[Element lookup records]
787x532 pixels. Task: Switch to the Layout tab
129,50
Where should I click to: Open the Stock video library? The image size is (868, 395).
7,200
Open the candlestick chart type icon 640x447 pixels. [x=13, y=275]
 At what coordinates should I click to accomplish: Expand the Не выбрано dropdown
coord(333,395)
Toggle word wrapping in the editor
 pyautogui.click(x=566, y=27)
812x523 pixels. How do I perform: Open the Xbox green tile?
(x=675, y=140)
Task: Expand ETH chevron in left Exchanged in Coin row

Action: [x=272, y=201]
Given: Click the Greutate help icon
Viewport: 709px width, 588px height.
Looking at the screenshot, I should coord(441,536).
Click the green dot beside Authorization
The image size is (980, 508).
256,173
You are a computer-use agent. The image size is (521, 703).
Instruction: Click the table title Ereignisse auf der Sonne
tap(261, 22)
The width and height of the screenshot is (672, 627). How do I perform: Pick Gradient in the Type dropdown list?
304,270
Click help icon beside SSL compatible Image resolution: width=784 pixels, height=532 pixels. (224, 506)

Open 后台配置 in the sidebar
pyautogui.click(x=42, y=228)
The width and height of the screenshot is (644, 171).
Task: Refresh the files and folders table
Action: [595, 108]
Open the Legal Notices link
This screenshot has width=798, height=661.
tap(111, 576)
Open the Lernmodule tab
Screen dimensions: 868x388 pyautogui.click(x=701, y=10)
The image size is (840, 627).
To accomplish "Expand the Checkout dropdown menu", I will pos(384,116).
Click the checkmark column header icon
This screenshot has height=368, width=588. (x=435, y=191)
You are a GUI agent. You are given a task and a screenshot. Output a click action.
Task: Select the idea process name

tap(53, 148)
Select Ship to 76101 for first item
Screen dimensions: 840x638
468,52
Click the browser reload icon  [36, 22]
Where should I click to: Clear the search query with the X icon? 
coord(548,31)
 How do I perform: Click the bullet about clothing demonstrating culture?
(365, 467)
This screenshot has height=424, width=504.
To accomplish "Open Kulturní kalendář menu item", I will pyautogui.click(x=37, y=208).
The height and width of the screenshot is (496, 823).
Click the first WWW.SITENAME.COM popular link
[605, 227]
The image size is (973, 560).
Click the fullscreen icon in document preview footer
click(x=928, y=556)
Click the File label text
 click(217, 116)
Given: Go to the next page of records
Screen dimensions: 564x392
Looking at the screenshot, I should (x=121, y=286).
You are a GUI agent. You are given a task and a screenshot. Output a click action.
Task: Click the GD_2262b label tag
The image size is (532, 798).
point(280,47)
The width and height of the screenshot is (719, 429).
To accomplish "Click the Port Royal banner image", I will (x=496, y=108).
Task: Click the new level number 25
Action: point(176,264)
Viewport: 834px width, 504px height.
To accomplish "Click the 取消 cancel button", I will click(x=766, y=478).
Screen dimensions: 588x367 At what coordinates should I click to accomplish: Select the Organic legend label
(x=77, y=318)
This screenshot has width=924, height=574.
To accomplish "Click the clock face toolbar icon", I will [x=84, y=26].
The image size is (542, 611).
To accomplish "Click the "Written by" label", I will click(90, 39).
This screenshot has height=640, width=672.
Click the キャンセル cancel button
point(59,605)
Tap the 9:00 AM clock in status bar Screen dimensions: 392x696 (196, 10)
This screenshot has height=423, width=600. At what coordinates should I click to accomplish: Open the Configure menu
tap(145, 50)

__What you should do__
Please reproduce every line above word for word.

__Response below__
787x532 pixels. Task: Switch to the Layout tab
129,50
Where should I click to: Open the Stock video library? The image size is (868, 395).
7,200
Open the candlestick chart type icon 640x447 pixels. [x=13, y=275]
 At what coordinates should I click to accomplish: Expand the Не выбрано dropdown
coord(333,395)
Toggle word wrapping in the editor
 pyautogui.click(x=566, y=27)
812x523 pixels. How do I perform: Open the Xbox green tile?
(x=675, y=140)
Task: Expand ETH chevron in left Exchanged in Coin row

Action: [x=272, y=201]
Given: Click the Greutate help icon
Viewport: 709px width, 588px height.
Looking at the screenshot, I should coord(441,536).
Click the green dot beside Authorization
The image size is (980, 508).
256,173
You are a computer-use agent. The image size is (521, 703).
Instruction: Click the table title Ereignisse auf der Sonne
tap(261, 22)
The width and height of the screenshot is (672, 627). How do I perform: Pick Gradient in the Type dropdown list?
304,270
Click help icon beside SSL compatible Image resolution: width=784 pixels, height=532 pixels. (224, 506)

Open 后台配置 in the sidebar
pyautogui.click(x=42, y=228)
The width and height of the screenshot is (644, 171).
Task: Refresh the files and folders table
Action: [595, 108]
Open the Legal Notices link
This screenshot has width=798, height=661.
tap(111, 576)
Open the Lernmodule tab
Screen dimensions: 868x388 pyautogui.click(x=701, y=10)
The image size is (840, 627).
To accomplish "Expand the Checkout dropdown menu", I will pos(384,116).
Click the checkmark column header icon
This screenshot has height=368, width=588. (x=435, y=191)
You are a GUI agent. You are given a task and a screenshot. Output a click action.
Task: Select the idea process name

tap(53, 148)
Select Ship to 76101 for first item
Screen dimensions: 840x638
468,52
Click the browser reload icon  [36, 22]
Where should I click to: Clear the search query with the X icon? 
coord(548,31)
 How do I perform: Click the bullet about clothing demonstrating culture?
(365, 467)
This screenshot has height=424, width=504.
To accomplish "Open Kulturní kalendář menu item", I will pyautogui.click(x=37, y=208).
The height and width of the screenshot is (496, 823).
Click the first WWW.SITENAME.COM popular link
[605, 227]
The image size is (973, 560).
Click the fullscreen icon in document preview footer
click(x=928, y=556)
Click the File label text
 click(217, 116)
Given: Go to the next page of records
Screen dimensions: 564x392
Looking at the screenshot, I should (x=121, y=286).
You are a GUI agent. You are given a task and a screenshot. Output a click action.
Task: Click the GD_2262b label tag
The image size is (532, 798).
point(280,47)
The width and height of the screenshot is (719, 429).
To accomplish "Click the Port Royal banner image", I will (x=496, y=108).
Task: Click the new level number 25
Action: point(176,264)
Viewport: 834px width, 504px height.
To accomplish "Click the 取消 cancel button", I will click(x=766, y=478).
Screen dimensions: 588x367 At what coordinates should I click to accomplish: Select the Organic legend label
(x=77, y=318)
This screenshot has width=924, height=574.
To accomplish "Click the clock face toolbar icon", I will [x=84, y=26].
The image size is (542, 611).
To accomplish "Click the "Written by" label", I will click(90, 39).
This screenshot has height=640, width=672.
Click the キャンセル cancel button
point(59,605)
Tap the 9:00 AM clock in status bar Screen dimensions: 392x696 (196, 10)
This screenshot has height=423, width=600. At what coordinates should I click to accomplish: Open the Configure menu
tap(145, 50)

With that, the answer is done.